Micronutrients: The Building Blocks of Health

Exploring the essential vitamins and minerals your body requires

Understanding Micronutrients

Micronutrients—vitamins and minerals—are essential organic and inorganic compounds required in small quantities for proper biological function. While needed in smaller amounts than macronutrients, their importance to health is substantial.

Vitamins: Organic Compounds

Vitamins are organic compounds synthesized by plants or animals. Your body either cannot synthesize them or cannot produce sufficient quantities, making dietary intake essential.

Fat-Soluble Vitamins

Vitamins A, D, E, and K are fat-soluble, requiring dietary fat for absorption and stored in body fat tissues. These support vision, bone health, antioxidant function, and blood clotting.

Sources: Leafy greens, orange produce, fatty fish, nuts, seeds, eggs

Water-Soluble Vitamins

B vitamins and vitamin C are water-soluble, not stored in the body, requiring regular intake. They support energy production, immune function, and tissue repair.

Sources: Whole grains, leafy greens, legumes, citrus fruits, berries

Essential Minerals

Minerals are inorganic compounds essential for bone health, fluid balance, nerve transmission, and enzyme function.

Calcium

Essential for bone structure, muscle contraction, and nerve transmission. Adequate intake throughout life supports bone density and fracture prevention.

Sources: Dairy, leafy greens, fortified plant milks, salmon

Iron

Critical for oxygen transport and energy production. Iron deficiency impairs cognitive function, exercise capacity, and immune response.

Sources: Red meat, legumes, fortified grains, spinach, poultry

Magnesium

Involved in over 300 enzymatic reactions, supporting muscle function, nerve transmission, and energy production. Many people have inadequate intake.

Sources: Leafy greens, nuts, seeds, whole grains, legumes

Zinc

Essential for immune function, protein synthesis, and wound healing. Deficiency impairs immune response and growth.

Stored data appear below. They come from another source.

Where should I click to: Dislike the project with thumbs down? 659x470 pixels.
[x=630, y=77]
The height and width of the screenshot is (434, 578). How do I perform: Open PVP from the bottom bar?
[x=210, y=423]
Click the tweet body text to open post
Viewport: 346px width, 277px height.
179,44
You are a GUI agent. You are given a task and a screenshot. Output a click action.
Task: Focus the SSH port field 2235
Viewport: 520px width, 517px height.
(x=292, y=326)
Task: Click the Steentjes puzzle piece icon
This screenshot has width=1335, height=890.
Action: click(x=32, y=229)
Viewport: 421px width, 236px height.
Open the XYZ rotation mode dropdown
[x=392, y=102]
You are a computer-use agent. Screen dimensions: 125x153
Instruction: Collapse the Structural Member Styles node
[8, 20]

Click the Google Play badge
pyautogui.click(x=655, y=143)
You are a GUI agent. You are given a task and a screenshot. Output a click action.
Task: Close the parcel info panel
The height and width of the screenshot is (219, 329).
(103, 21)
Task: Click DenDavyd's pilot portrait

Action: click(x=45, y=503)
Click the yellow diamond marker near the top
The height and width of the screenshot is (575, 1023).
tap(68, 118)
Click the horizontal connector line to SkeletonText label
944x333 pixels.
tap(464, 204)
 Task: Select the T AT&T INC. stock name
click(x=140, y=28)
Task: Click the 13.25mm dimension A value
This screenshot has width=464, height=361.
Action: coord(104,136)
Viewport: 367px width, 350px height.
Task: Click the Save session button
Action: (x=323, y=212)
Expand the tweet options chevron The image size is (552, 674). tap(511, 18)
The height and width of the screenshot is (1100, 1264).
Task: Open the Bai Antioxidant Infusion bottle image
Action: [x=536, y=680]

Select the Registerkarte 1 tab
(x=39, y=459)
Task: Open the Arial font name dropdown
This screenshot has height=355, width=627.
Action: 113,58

Sources: Meat, shellfish, legumes, seeds, whole grains

Potassium

Supports fluid balance, nerve transmission, and muscle function. Adequate intake helps regulate blood pressure.

Sources: Bananas, sweet potatoes, legumes, spinach, avocados

Sodium

Essential for nerve transmission and fluid balance, though most people consume excess amounts. Balance is important for health.

Sources: Most processed foods, salt, seaweed

Micronutrient Deficiencies and Health

Deficiency in specific micronutrients creates specific health consequences:

  • Vitamin D deficiency: Impairs calcium absorption, affecting bone health and increasing fracture risk
  • Iron deficiency: Causes anemia, reducing oxygen-carrying capacity and causing fatigue
  • Vitamin B12 deficiency: Impairs nerve function and red blood cell production, particularly concerning for vegans
  • Iodine deficiency: Affects thyroid function and metabolic rate
  • Calcium deficiency: Reduces bone density and increases osteoporosis risk over time
"Micronutrient adequacy is not optional—these compounds are essential for every system in your body. A varied diet encompassing different food groups naturally provides the spectrum of micronutrients your body requires."

Maximizing Micronutrient Intake

Practical strategies for ensuring adequate micronutrient intake:

Eat Colorful Foods

Different colors indicate different phytonutrients and micronutrients. Consuming a rainbow of produce ensures diverse micronutrient intake.

Minimize Processing

Processing often removes micronutrients. Choosing whole foods over processed alternatives increases micronutrient density.

Cook Thoughtfully

Different cooking methods affect micronutrient retention. Steaming and light cooking preserve more nutrients than boiling.

Include Variety

Rotating different foods prevents nutrient deficiency and ensures comprehensive nutrient intake.